TASK MATERIAL: Begin
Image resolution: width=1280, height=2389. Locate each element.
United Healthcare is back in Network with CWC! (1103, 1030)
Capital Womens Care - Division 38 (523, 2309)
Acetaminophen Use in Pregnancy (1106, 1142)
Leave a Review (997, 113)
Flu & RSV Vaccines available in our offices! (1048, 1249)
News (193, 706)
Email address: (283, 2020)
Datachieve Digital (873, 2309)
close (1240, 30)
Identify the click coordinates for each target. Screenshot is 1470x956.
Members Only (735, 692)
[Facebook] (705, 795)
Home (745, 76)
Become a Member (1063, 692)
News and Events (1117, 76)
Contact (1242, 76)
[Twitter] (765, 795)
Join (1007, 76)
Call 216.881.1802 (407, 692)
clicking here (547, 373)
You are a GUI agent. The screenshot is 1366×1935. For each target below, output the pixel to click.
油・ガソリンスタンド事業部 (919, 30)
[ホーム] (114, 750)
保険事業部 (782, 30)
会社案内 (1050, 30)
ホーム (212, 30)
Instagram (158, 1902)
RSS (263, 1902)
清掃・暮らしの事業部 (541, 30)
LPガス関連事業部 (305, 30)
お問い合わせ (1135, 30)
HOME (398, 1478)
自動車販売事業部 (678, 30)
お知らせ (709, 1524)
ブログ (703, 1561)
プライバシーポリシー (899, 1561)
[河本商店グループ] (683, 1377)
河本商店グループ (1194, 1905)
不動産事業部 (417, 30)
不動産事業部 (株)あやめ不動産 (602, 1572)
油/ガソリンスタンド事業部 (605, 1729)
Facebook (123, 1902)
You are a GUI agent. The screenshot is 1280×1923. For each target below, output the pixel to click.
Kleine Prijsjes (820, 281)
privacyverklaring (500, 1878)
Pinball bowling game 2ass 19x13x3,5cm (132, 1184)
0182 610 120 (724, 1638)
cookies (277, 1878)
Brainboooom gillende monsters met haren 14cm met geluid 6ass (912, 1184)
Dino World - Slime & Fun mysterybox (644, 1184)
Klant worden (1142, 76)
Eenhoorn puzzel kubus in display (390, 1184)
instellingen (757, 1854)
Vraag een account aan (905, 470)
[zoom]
TASK MATERIAL: End
▶ **INSTRUCTIONS FOR THE TASK**:
Pick out and copy the lines of the entries that hold the string "target".

▶ **OUTPUT OF THE TASK**:
Identify the click coordinates for each target. Screenshot is 1470x956.
You are a GUI agent. The screenshot is 1366×1935. For each target below, output the pixel to click.
You are a GUI agent. The screenshot is 1280×1923. For each target below, output the pixel to click.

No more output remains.